What the driver did not know was that the man he had just intimidated was not a Negro but a white. He was John Howard Griffin, 39, Dallas-born author (The Devil Rides Outside) on assignment for Sepia magazine, a Negro monthly (circ. 61,975) published in Fort Worth. His skin darkened by pills,* ultraviolet treatment and vegetable dye, his straight brown hair shaved to the poll, he was touring the Deep South to see how it felt to wear the black man's skin. In the current issue of Sepia, in the first of five installments. Griffin began telling what it was like.

"The Hate Stare." Accepted without question as a Negro by both races, Griffin drifted through four states--Louisiana, Mississippi, Alabama, and Georgia--well-dressed, comparatively well-heeled ($200 in traveler's checks), obviously well-educated, under his own name and ready to reveal the truth to anyone who asked. No one asked.

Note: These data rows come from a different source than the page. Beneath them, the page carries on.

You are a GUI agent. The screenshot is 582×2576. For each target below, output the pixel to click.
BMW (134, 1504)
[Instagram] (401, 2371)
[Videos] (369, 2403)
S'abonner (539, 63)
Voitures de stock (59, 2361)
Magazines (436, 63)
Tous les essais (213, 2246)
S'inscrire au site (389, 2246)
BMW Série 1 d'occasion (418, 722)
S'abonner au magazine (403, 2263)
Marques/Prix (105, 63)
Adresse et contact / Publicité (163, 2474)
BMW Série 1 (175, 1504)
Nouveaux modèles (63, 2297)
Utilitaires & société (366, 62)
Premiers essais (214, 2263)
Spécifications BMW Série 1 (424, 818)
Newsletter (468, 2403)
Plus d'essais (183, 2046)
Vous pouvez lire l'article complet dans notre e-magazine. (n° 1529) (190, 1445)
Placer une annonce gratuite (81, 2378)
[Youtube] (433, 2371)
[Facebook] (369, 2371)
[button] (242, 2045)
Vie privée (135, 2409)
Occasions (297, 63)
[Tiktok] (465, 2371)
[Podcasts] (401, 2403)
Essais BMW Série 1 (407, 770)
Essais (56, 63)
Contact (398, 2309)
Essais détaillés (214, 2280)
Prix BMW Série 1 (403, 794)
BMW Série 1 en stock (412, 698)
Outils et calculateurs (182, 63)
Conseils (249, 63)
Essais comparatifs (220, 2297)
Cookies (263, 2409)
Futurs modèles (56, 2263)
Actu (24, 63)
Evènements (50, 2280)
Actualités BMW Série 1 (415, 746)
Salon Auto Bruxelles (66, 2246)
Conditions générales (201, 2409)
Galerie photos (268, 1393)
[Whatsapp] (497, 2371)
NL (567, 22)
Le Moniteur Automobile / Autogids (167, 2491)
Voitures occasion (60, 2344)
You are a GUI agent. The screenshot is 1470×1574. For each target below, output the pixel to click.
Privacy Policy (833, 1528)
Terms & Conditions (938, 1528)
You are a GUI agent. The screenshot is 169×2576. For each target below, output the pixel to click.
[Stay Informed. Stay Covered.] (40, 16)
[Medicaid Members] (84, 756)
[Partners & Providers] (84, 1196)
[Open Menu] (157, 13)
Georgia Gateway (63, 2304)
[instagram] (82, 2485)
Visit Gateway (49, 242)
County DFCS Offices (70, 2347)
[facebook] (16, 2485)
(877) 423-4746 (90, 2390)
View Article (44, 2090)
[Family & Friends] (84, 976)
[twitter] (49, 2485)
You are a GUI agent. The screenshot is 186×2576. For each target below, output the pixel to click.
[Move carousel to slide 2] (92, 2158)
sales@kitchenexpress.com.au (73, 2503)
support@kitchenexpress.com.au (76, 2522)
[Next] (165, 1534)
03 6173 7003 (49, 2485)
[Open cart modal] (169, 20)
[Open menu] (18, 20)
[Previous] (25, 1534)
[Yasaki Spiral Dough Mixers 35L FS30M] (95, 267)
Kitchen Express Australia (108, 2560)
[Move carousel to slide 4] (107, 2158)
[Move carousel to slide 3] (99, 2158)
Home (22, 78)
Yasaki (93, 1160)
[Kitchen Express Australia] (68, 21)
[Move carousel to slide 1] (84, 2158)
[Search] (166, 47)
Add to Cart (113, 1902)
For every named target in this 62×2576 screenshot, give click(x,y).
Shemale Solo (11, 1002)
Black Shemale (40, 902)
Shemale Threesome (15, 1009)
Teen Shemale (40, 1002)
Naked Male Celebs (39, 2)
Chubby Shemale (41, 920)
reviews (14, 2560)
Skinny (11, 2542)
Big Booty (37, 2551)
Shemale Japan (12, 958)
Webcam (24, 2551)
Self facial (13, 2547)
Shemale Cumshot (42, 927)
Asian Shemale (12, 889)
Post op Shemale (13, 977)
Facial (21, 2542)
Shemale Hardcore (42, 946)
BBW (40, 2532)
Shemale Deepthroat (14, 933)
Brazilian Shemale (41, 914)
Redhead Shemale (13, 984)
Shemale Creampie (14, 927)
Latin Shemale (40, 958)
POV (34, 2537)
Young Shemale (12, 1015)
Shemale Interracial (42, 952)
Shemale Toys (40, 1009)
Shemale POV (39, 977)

His skin was black, and that was enough.

Throughout the South, Griffin encountered what he calls "the hate stare." Offering his seat to a white woman in a New Orleans streetcar, he watched her face stiffen into hostility. "What are you looking at me like that for?" she asked sharply, and turned away muttering, "They're getting sassier every day." Hitchhiking through Alabama, he was picked up by a white truck driver who inquired, with a leer, whether Griffin's wife had ever slept with a white man, informed him that "we're doing your race a favor to get some white blood into your kids." A factory foreman in Mobile, to whom Griffin applied for a job, told him coldly: "We don't want you people. We're gradually getting you people weeded out from the better jobs at this plant. Pretty soon we'll have it so the only kind of jobs you can get here are the ones no white man would have." Wherever he went, he could get only the most menial work.

The Dark Night. Griffin began his masquerade with the feeling that as a Southern white, he lacked compassion for the Negro, as well as a true understanding of the Negro's lot. His four-week journey strengthened both of these impressions. "I had no idea what they have to go through," he said. "I literally bawled myself to sleep some nights. I learned that when it is night, when it is dark, then the Negro feels safest. Langston Hughes's line, 'Night coming tenderly/ Black like me,'* has real meaning."

After four weeks as a Negro, Griffin harbors new doubts about his own race. "I like to see good in the white man," he said last week. "But after this experience, it's hard to find it in the Southern white."

* Griffin took Oxsoralen, a drug sometimes administered to victims of vitiligo, a disease that produces milk-white patches on the skin. The drug makes the skin extraordinarily sensitive to ultraviolet rays; under sunlamp or sunlight exposure, the skin turns a deep brown. * From Hughes's poem "Dream Variations."